Custom transformer function

In [4]:
from sklearn.base import TransformerMixin

class transforms(TransformerMixin):
    def transform(self, X, **transform_params):
        # Cleaning Text
        #for text in X:
            # print("TEXT________________________________________")
            # print(text)
        return [transform_text(text) for text in X]
    
    def fit(self, X, y=None, **fit_params):
        return self
    
    def get_params(self, deep=True):
        return {}

def transform_text(text):
    doc = textacy.make_spacy_doc((str(text), {"class": ""}))
    nps = textacy.extract.noun_chunks(doc,
                                      drop_determiners = True,
                                      min_freq = 1)
    doc_nps = [str(np).replace(' ','_') for np in nps]
    nps = ' '.join(doc_nps) # because countvectorizer needs a string
    return (nps)

### 4.Vectorizer (Bag of Words / TfIdf)

In [5]:
from sklearn.feature_extraction.text import CountVectorizer, TfidfVectorizer

bow_vector = CountVectorizer(tokenizer = spacy_tokenizer, ngram_range=(1,1))
tfidf_vector = TfidfVectorizer(tokenizer = spacy_tokenizer)

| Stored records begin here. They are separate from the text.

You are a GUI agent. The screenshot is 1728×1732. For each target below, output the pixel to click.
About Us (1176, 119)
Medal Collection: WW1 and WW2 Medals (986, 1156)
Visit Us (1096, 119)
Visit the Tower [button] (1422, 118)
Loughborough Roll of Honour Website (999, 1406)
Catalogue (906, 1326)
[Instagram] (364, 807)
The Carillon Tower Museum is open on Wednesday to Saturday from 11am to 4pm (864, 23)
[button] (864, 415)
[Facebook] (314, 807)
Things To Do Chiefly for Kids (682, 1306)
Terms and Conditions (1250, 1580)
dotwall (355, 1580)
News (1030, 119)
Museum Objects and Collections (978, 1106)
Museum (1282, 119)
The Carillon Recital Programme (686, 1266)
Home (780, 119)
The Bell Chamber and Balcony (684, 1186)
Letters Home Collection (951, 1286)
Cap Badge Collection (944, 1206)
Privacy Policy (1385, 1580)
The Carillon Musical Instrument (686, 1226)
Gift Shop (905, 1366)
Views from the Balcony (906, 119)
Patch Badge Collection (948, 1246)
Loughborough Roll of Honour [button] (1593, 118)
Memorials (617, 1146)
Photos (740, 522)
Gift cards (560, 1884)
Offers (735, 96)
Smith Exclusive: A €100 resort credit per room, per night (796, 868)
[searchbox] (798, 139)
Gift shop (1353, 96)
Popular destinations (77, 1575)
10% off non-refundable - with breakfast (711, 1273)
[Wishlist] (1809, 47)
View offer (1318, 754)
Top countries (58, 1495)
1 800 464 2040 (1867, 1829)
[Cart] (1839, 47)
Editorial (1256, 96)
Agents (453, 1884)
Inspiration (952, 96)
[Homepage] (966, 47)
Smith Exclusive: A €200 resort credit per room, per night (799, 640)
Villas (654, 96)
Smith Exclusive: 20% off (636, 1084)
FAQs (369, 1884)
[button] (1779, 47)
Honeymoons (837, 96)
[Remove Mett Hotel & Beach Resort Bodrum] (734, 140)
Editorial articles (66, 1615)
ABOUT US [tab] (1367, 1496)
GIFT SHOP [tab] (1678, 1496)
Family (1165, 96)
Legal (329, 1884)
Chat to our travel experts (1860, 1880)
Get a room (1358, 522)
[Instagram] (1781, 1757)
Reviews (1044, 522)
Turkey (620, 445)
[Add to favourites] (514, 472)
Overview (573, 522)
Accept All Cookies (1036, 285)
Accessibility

### 5. Classifier for Training (Logistic Regression)

In [6]:
from sklearn.linear_model import LogisticRegression
classifier = LogisticRegression(solver='newton-cg',multi_class='multinomial')

### 6. Training Pipeline

In [7]:
from sklearn.feature_extraction.text import CountVectorizer, TfidfVectorizer
from sklearn.base import TransformerMixin
from sklearn.pipeline import Pipeline

transforms()

pipe = Pipeline([("transformer", transforms()),
                ('vectorizer', bow_vector),
                ('classifier', classifier)])

pipe.fit(X_train,y_train)

Pipeline(memory=None,
     steps=[('transformer', <__main__.transforms object at 0x7f6b0eb29860>), ('vectorizer', CountVectorizer(analyzer='word', binary=False, decode_error='strict',
        dtype=<class 'numpy.int64'>, encoding='utf-8', input='content',
        lowercase=True, max_df=1.0, max_features=None, min_df=1,
      ...ty='l2', random_state=None, solver='newton-cg',
          tol=0.0001, verbose=0, warm_start=False))])

In [8]:
from joblib import dump

dump(pipe, 'pipeUSECASE.joblib')

['pipeUSECASE.joblib']

## 7. Classification

Read Test data

In [9]:
test_records = textacy.io.read_json("datasets/five_test_data.json", lines=True)

X_test = []
y_test = []

for test_record in test_records:
    
    X_test.append(test_record["text"])
    y_test.append(test_record["class"])

#print(X_test)
#print(y_test)

In [10]:
from joblib import load
pipes = load('pipeUSECASE.joblib')

preds = pipes.predict(X_test)

#print("results:")
#for (sample, pred) in zip(X_test, preds):
#    print (sample, ":", pred)

#predicted = pipe.predict(X_test)

results:
 Abstract Background  Non-small cell lung cancer (NSCLC) is a heterogeneous group of disorders with a number of genetic and proteomic alterations. c-CBL is an E3 ubiquitin ligase and adaptor molecule important in normal homeostasis and cancer. We determined the genetic variations of c-CBL, relationship to receptor tyrosine kinases (EGFR and MET), and functionality in NSCLC.  Methods and Findings  Using archival formalin-fixed paraffin embedded (FFPE) extracted genomic DNA, we show that c-CBL mutations occur in somatic fashion for lung cancers. c-CBL mutations were not mutually exclusive of MET or EGFR mutations; however they were independent of p53 and KRAS mutations. In normal/tumor pairwise analysis, there was significant loss of heterozygosity (LOH) for the c-CBL locus (22%, n = 8/37) and none of these samples revealed any mutation in the remaining copy of c-CBL. The c-CBL LOH also positively correlated with EGFR and MET mutations observed in the same samples. Using select 

### 8. Test fitting 

In [13]:
from sklearn import metrics

print("Logistic Regression Accuracy: ", metrics.accuracy_score(y_test, preds))
#print("Logistic Regression Precision: ", metrics.precision_score(y_test, predicted))
#print("Logistic Regression Recall: ", metrics.recall_score(y_test, predicted))

Logistic Regression Accuracy:  0.0


***Questions***:

1. How this can be executed in HPC, e.g. training a new model for the corpus?
2. Is there a maximum lenght for the spacy object nlp?
3. Can we use the Noun Phrase to clean the text?